Breathing Through the Hard Things

Breathing Through the Hard Things

8/24/25 | By: Christina M. Oyola 

From Victimville to the Bay: Choosing Life Every Day

Breathing Through the Hard Things

It’s funny how many people have told me the same thing in one way or another: life is what you make it, what you speak into existence, and what you work toward.

If I constantly worry and talk about not having money, then every thought and decision I make ends up being filtered through that fear. The idea of being without a home has haunted me, so instead of making choices based on logic, I used to ask, How will this affect me financially? instead of, How will this impact or strengthen my life?

I am who I am now—not who I used to be. Most of my worries come from lived trauma and generational trauma. My family tree has always had to worry about money, one way or another. Sometimes the money was there, but the parenting and love weren’t. Other times, the love was there—but the money and stability weren’t. It was like a warm hug with a pinch on the arm: loving, but with a twist of pain.

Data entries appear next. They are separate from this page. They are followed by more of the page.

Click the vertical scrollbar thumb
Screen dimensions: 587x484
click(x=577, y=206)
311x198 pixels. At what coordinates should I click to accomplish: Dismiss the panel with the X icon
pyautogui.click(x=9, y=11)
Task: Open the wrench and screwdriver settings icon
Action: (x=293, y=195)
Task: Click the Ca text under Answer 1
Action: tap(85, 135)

I’ve spent most of my life stuck in Victimville. Sometimes, I still visit, because I’ve learned it’s okay to sit with it—but not to stay there. We need to look back to remind ourselves how far we’ve come. How many times have you looked up and realized two years flew by? Then, when you look back, you can see the ups and downs, the habits broken, and the real changes you’ve made. Not because you stayed stuck, but because you did the work, sat with the pain, and learned from it.

When you’re worried about tomorrow or yesterday, remember: both exist to help shape the version of yourself you dream of. Sometimes those dreams feel dim and out of reach. That doesn’t mean they’re gone—it just means something else needs your attention right now. Not all roadblocks are here to hurt us. Sometimes they’re here to teach us to slow down, to wait, to sit with it.

I often find myself doing well with my morning routine—then bam—I’m back in the hood, reliving something I don’t want to face. But even those moments hold hidden lessons I need to learn in order to grow.

Like right now—sitting here looking out into the bay, laptop open, radio playing, breeze on my face. I laugh and want to cry all at the same time. I once could only dream of being a writer, of having the time to get away to the shore, sit on a balcony, and write. Whether this turns out to be a blog, book, or storytime—it’s being written with a smile and the reminder to myself: Girl, you’re doing the hard things.

For so long, I was told I didn’t deserve the breath I breathe. But guess what? This is my life. I have the right to be here. I’ve put the work in to become a better human.

I still have days where the rage is strong and the urge to drink creeps up. Just yesterday, driving down to the shore tested me. Old memories rushed back. I even caught myself craving things I left behind—alcohol, even drugs. And yes, I leaned hard on my MJ vape pen yesterday. But I didn’t give up on my sobriety: 3 years and almost 3 months free from drinking and hard drugs. That matters. That’s strength.

Nothing was easy growing up in a home where alcohol and drugs were used to numb the noise. Love was there, but often wrapped in toxicity. My parents did the best they could with what they had. My mom lost her battle with her demons, but my dad is still here—fighting his every day. For that, I am grateful.

I’m proud to be alive. I’m proud of the trauma I survived, because it gave me a perspective many will never understand. Over the last 2.5 years, I’ve gone through trauma workshops, and I just finished Train the Trainer so I can now facilitate workshops myself. Life really does come full circle.

My life is truly what I’ve made it. And when I try to do it all alone, it’s hard—so damn hard. But when I ask for help, life is easier, lighter, even joyful.

Today, I’m simply grateful. For the breath I breathe. For the view in front of me. For the life I’m living—despite it all.